WHAT TO DO: Exactly the lines from the start of the data below through the line containing "Digital (63, 80)" must be returned, and no others.

(Stored data entries)
*****

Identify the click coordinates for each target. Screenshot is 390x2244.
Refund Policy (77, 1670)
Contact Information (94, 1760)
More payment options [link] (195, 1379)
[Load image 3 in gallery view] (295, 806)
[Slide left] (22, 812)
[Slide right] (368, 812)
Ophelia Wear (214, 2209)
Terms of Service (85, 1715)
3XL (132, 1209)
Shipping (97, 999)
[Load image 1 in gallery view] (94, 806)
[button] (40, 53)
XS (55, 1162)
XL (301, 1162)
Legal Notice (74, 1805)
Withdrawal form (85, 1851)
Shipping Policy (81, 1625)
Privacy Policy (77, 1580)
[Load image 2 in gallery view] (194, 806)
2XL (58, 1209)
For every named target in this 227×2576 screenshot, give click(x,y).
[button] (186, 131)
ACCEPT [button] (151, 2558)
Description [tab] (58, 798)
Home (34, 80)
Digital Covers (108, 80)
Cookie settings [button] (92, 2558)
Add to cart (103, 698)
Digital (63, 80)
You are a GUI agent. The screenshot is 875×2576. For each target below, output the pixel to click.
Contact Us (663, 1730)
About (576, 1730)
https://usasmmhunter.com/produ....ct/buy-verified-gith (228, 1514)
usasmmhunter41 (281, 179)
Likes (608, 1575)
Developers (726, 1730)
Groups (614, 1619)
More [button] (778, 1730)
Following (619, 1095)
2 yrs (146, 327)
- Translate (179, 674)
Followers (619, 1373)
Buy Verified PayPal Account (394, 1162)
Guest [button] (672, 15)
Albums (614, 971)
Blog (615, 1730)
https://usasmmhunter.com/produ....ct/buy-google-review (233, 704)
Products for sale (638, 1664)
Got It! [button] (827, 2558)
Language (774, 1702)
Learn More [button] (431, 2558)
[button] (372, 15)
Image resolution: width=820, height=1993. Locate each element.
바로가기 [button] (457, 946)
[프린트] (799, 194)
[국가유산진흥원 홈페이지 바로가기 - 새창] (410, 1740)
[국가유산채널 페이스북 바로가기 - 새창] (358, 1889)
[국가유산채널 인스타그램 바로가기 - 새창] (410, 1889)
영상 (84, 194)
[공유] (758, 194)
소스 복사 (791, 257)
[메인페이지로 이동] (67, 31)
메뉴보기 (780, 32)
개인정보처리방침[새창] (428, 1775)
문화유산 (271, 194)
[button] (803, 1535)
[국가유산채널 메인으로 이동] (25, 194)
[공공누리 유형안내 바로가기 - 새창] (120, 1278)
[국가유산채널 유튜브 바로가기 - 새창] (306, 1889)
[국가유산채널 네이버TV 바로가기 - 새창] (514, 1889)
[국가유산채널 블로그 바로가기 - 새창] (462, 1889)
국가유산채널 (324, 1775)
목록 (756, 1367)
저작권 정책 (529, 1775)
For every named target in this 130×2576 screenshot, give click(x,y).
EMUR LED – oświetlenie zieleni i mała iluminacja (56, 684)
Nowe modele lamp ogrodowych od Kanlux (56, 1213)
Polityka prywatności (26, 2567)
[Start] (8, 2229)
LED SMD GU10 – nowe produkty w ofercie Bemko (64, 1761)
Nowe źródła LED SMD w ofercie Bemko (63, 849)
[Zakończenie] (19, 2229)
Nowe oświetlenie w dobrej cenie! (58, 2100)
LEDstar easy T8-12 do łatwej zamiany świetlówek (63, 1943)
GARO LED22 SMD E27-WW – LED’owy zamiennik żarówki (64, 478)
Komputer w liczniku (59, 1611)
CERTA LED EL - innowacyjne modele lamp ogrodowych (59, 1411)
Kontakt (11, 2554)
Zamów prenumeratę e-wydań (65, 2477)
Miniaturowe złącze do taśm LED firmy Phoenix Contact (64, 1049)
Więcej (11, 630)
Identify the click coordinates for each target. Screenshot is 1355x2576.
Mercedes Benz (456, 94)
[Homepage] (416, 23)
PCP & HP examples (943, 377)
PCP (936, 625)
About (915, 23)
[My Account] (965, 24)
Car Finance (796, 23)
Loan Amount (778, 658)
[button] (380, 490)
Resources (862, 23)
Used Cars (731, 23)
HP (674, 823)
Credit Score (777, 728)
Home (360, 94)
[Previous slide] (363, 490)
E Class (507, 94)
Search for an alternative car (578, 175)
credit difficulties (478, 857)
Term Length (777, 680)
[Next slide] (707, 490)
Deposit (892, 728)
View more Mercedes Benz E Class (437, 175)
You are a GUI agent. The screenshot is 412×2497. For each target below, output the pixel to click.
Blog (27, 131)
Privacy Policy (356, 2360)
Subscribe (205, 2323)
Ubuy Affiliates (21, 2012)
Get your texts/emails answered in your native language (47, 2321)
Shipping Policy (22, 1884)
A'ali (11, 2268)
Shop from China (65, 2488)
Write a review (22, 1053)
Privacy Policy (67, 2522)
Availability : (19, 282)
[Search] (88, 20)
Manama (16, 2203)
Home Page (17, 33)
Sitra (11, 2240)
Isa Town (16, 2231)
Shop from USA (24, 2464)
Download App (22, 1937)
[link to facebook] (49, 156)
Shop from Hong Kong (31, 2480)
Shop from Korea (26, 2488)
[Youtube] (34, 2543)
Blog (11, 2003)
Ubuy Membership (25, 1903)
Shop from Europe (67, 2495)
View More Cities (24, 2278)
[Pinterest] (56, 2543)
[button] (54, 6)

*****

EXERCISE OUTPUT:
Identify the click coordinates for each target. Screenshot is 390x2244.
Refund Policy (77, 1670)
Contact Information (94, 1760)
More payment options [link] (195, 1379)
[Load image 3 in gallery view] (295, 806)
[Slide left] (22, 812)
[Slide right] (368, 812)
Ophelia Wear (214, 2209)
Terms of Service (85, 1715)
3XL (132, 1209)
Shipping (97, 999)
[Load image 1 in gallery view] (94, 806)
[button] (40, 53)
XS (55, 1162)
XL (301, 1162)
Legal Notice (74, 1805)
Withdrawal form (85, 1851)
Shipping Policy (81, 1625)
Privacy Policy (77, 1580)
[Load image 2 in gallery view] (194, 806)
2XL (58, 1209)
For every named target in this 227×2576 screenshot, give click(x,y).
[button] (186, 131)
ACCEPT [button] (151, 2558)
Description [tab] (58, 798)
Home (34, 80)
Digital Covers (108, 80)
Cookie settings [button] (92, 2558)
Add to cart (103, 698)
Digital (63, 80)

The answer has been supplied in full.